Hangar Flight Museum Unveils Hurricane

Pilot, Gordon Hill is reunited with a Hawker Hurricane plane during the unveiling at the Hangar Flight Museum in Calgary on Wednesday, November 6, 2019. Darren Makowichuk/Postmedia

After seven years and more than $700,000 the new centrepiece of the Hangar Flight Museum in Calgary was unveiled over the weekend. The made-in-Canada Hawker Hurricane has been in the collection for more than 50 years but it wasn’t until 2012 that the City of Calgary and the Calgary Mosquito Society pooled resources to fund the restoration of what was essentially a disassembled pile of parts. The myriad bits and pieces were taken to the Reynolds-Alberta Museum in Wetaskiwin to be put back together into an airplane.

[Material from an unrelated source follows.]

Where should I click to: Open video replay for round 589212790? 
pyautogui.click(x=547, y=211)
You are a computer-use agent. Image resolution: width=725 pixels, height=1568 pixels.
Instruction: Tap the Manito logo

The aircraft in question was built at the Canadian Car and Foundry factory in what is now Thunder Bay. It was one of more than 1,000 Hurricanes made there, originally to help out England as war ensued in Europe. The plane was built in 1942 and ended up in the Royal Canadian Air Force, stationed on Vancouver Island to defend against a possible Japanese invasion. Gordon Hill, 95, flew the aircraft while stationed in B.C. and was at the unveiling last Wednesday.